DataFrames and reactivity
How would you recommend handling reactivity within a pandas dataframe and between pandas dataframes? For example, I have a dataframe with three time series, each in a column and the third column is the product of the first two columns (multiplicand and multiplier). If I change an element of the multiplier column, I would like the product column to be updated. If instead of one dataframe, I had three dataframes, one for each column, and I changed the multiplier dataframe, I would like the product dataframe to be updated. Thank you.
5 Replies
You'd want to declare the data before creating the dataframes, that way when the data changes the dataframes change.
Like here's one example for your second ask (three dataframes), using UI elements just to make the example tangible:
Live notebook link: https://marimo.app/l/f9jhok
I am wondering if there is a more efficient way. This way the entire column of multipliers has to be created each time there is a change. I was thinking of doing Monte Carlo simulations where the multiplier is a random variable, so small penalties could grow.

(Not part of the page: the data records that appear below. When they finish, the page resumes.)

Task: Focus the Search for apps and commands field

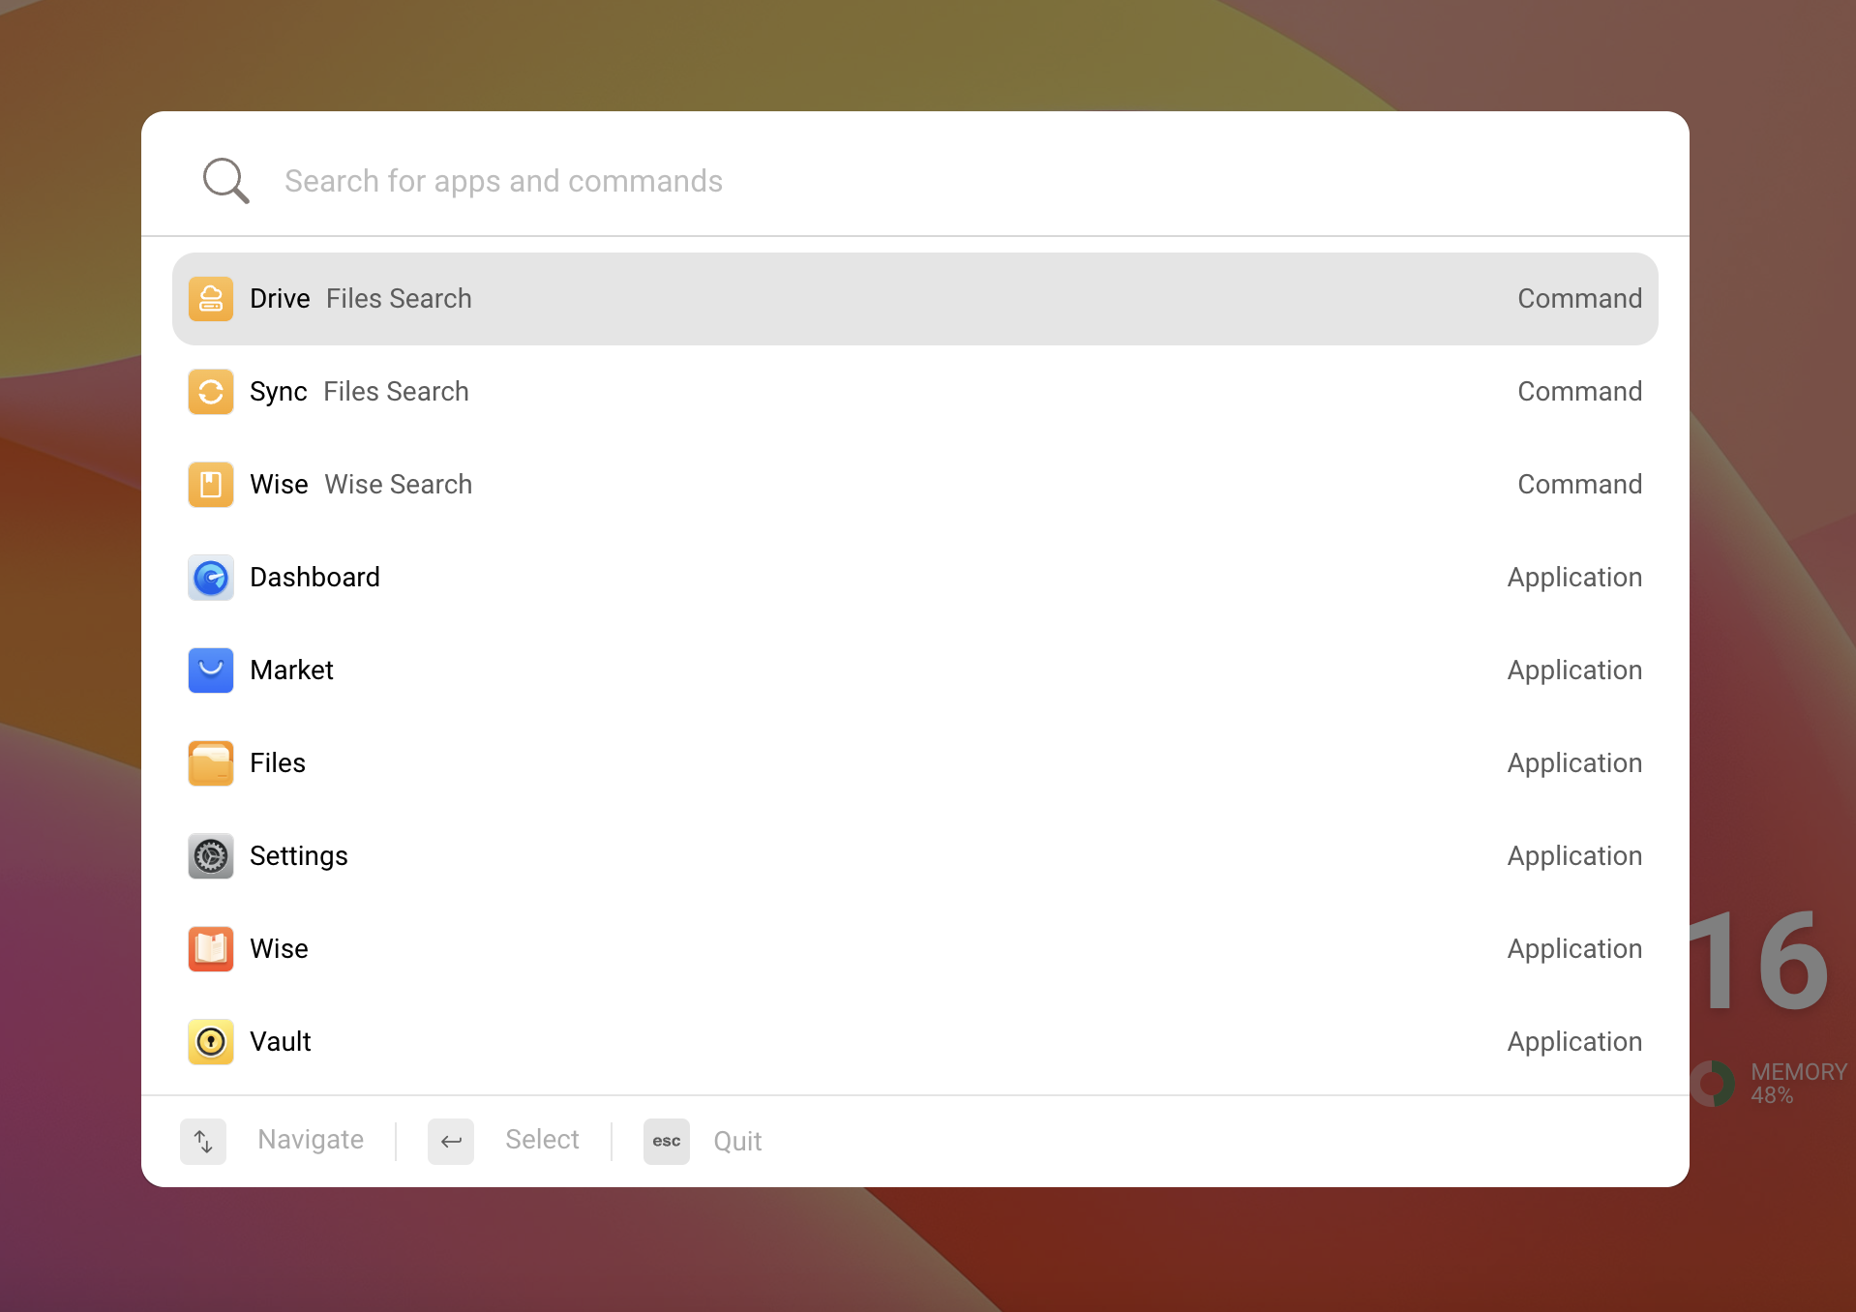Action: click(x=914, y=181)
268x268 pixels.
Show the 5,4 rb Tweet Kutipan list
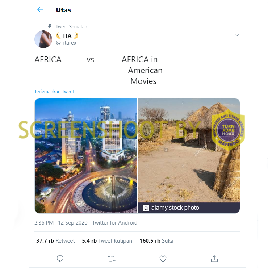(x=107, y=241)
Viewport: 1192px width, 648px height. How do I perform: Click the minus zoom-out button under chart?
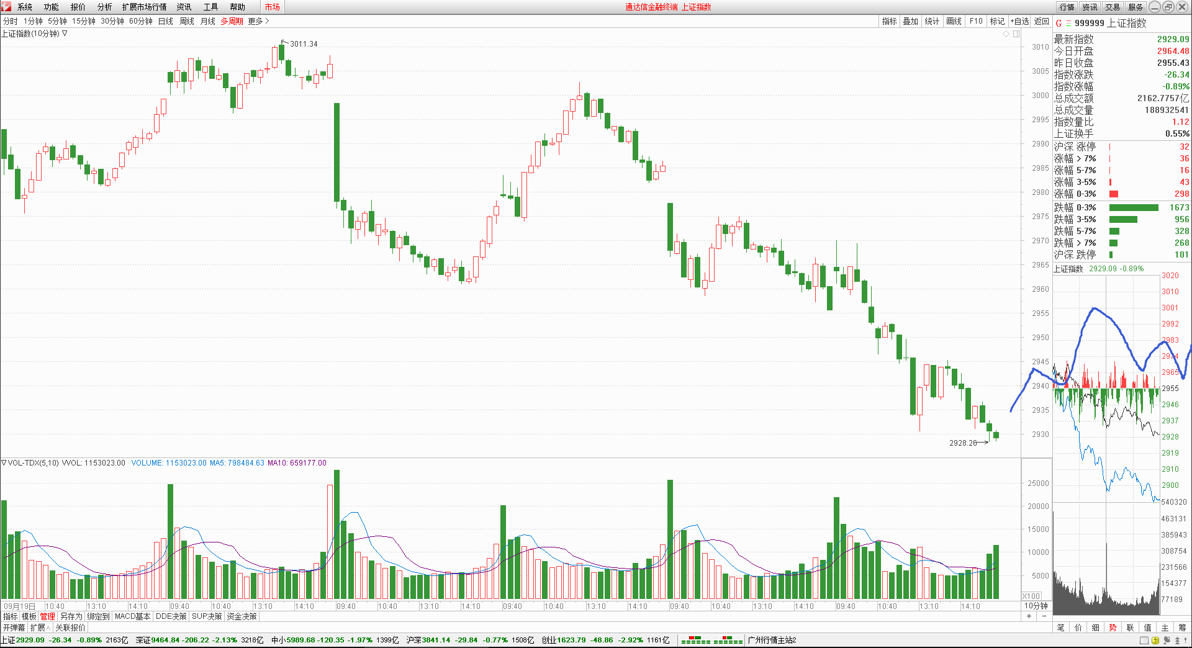[1044, 616]
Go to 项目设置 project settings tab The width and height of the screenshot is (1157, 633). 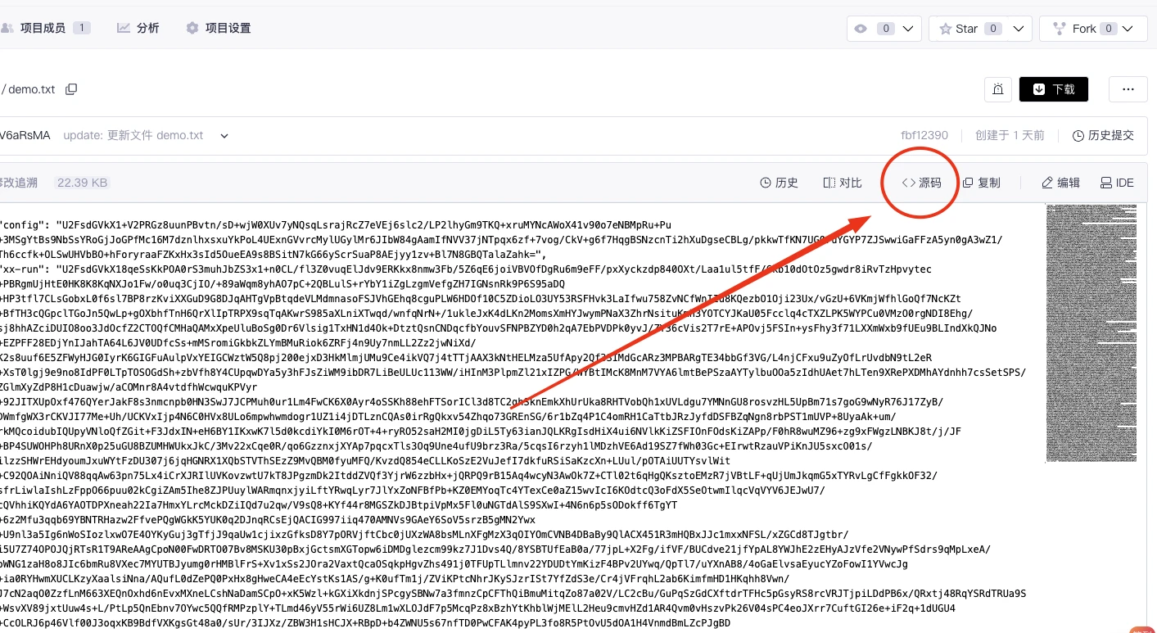218,28
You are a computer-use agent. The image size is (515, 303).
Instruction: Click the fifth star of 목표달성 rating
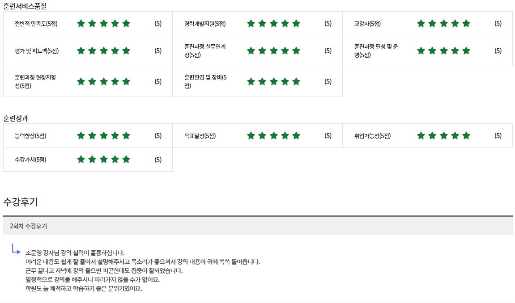click(296, 136)
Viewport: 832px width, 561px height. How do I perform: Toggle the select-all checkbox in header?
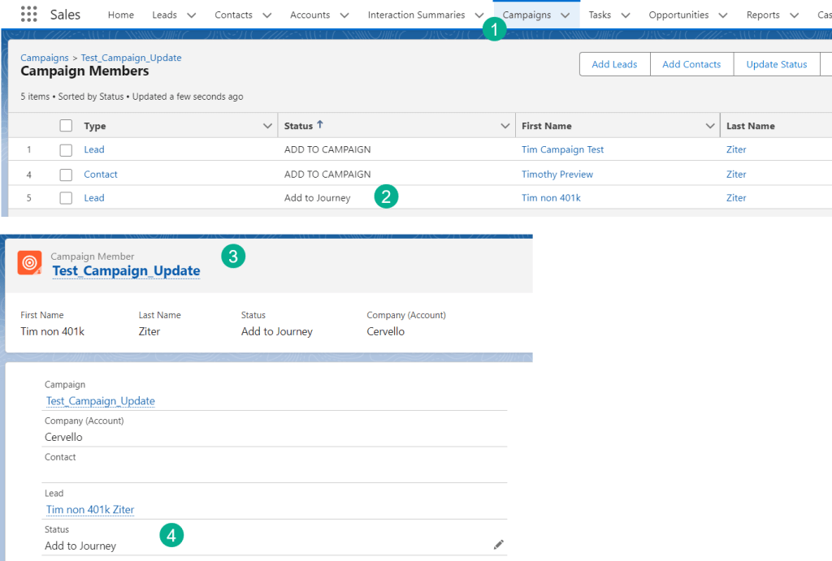pos(67,126)
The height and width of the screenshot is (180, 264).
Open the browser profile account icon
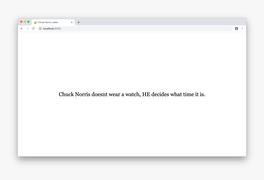[x=236, y=29]
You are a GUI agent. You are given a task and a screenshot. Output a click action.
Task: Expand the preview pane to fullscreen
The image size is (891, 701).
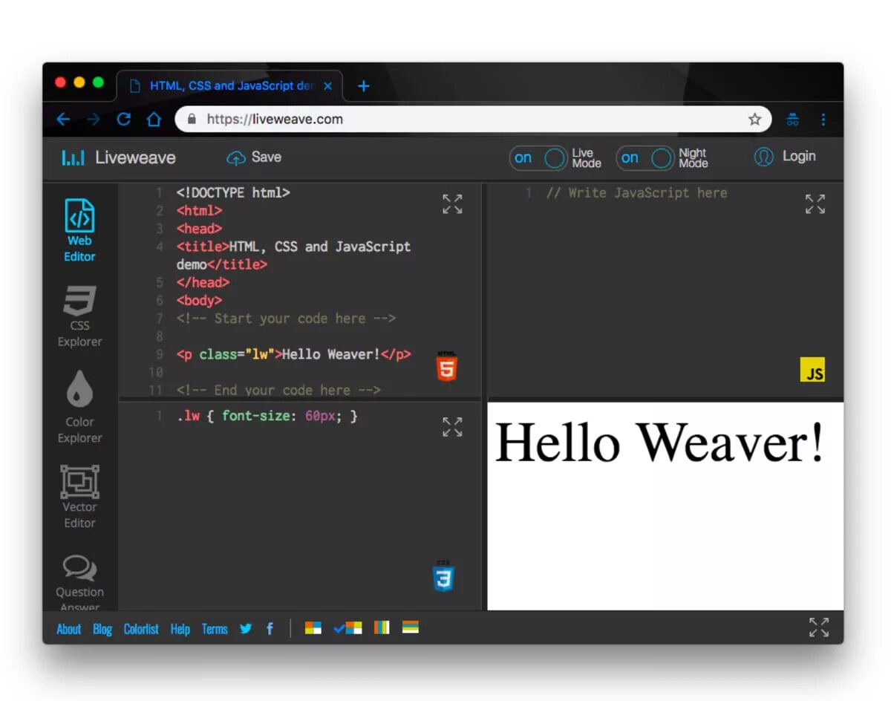pos(819,627)
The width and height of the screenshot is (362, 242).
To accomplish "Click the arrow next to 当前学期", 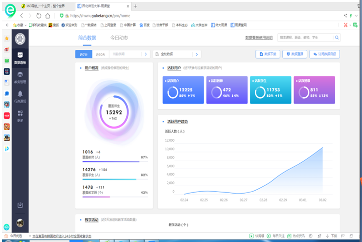I will (x=145, y=54).
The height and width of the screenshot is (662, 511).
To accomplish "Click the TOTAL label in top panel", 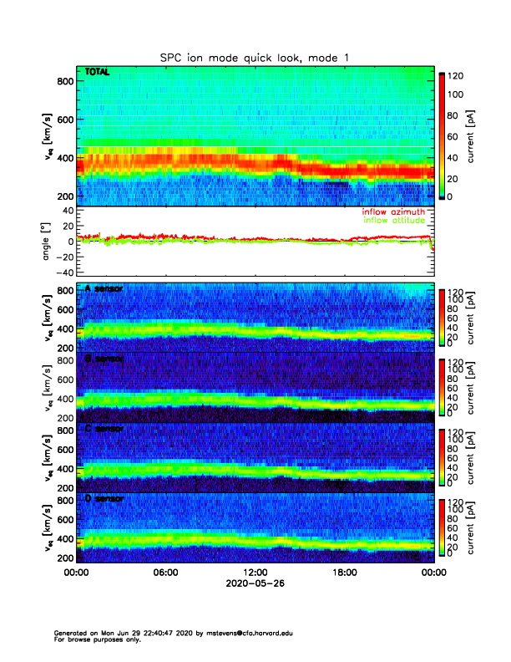I will (98, 74).
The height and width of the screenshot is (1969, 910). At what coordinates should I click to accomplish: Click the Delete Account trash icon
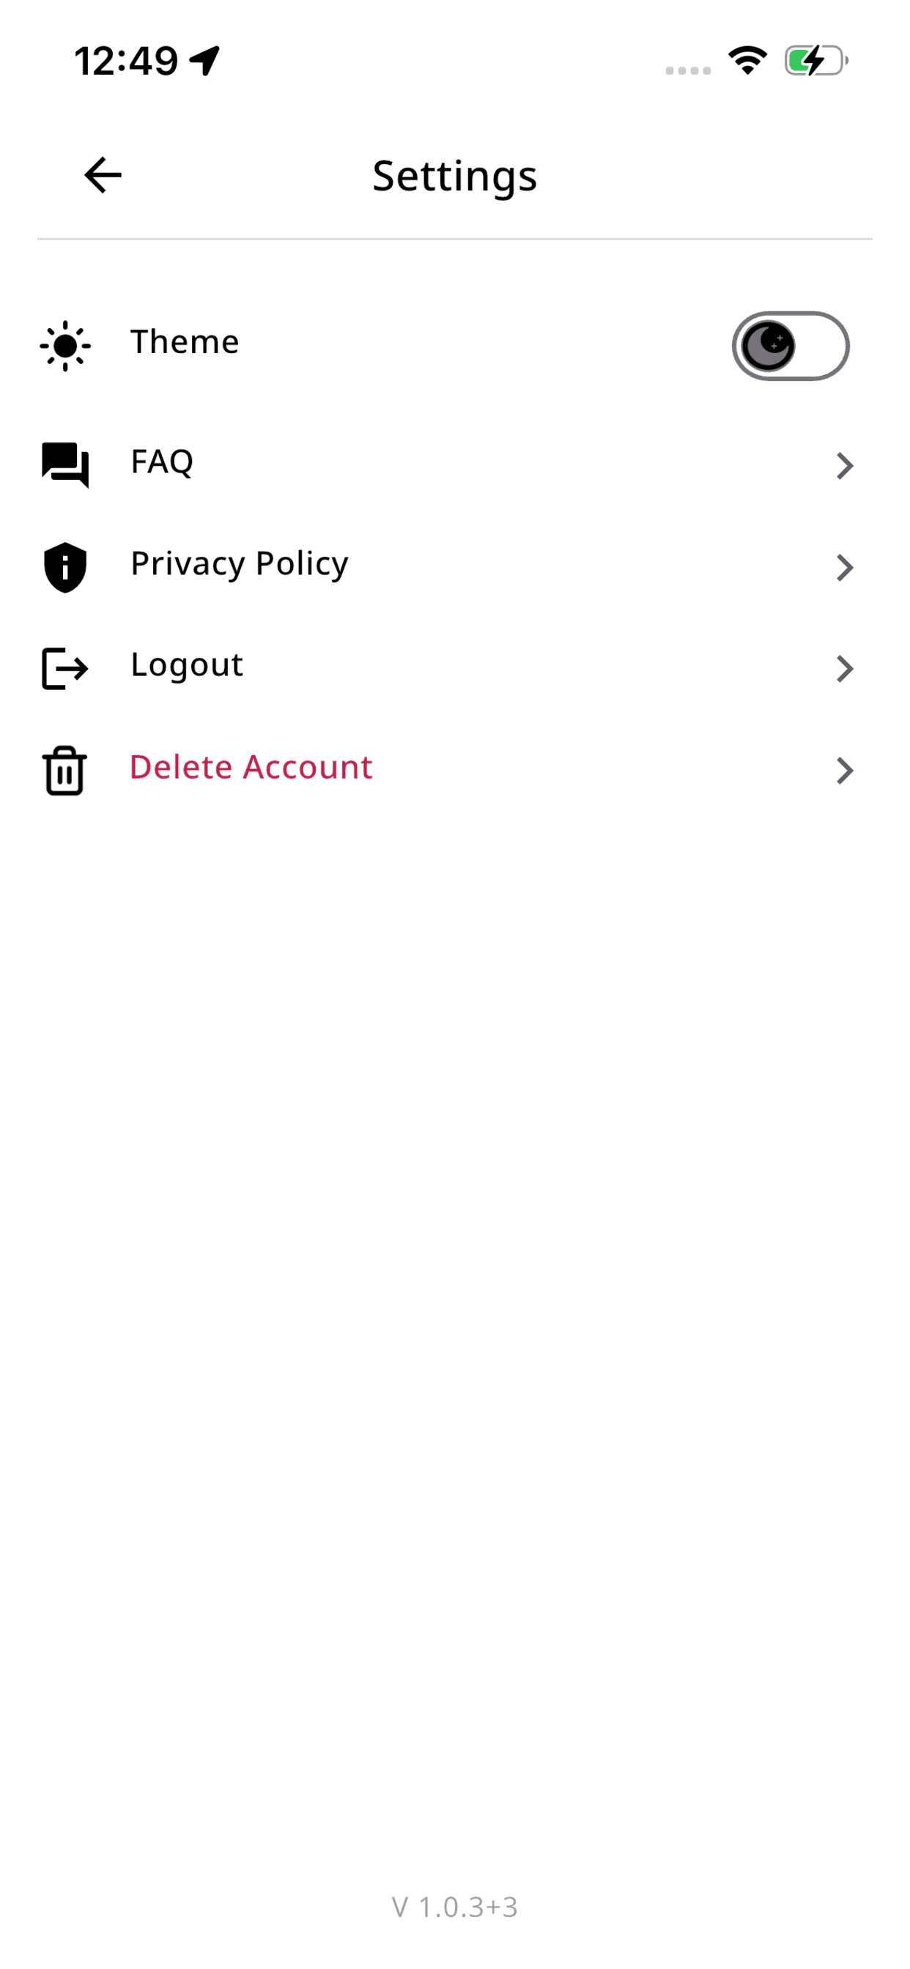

I wonder if you need reactivity here? Why not just do this in a function? If you want to show outputs along the way, you can use
mo.output.append
and mo.output.replace
: https://docs.marimo.io/api/outputs.htmlYes, functions would be clear and less error-prone than spreadsheets, where it is easy to accidentally skip a row or column. I will think about that. Because spreadsheet formulas link cells and only recalculate changed cells, they might be faster than reactivity/functions which recalculate ranges of cells, even if there is only a dependency relationship between two cells.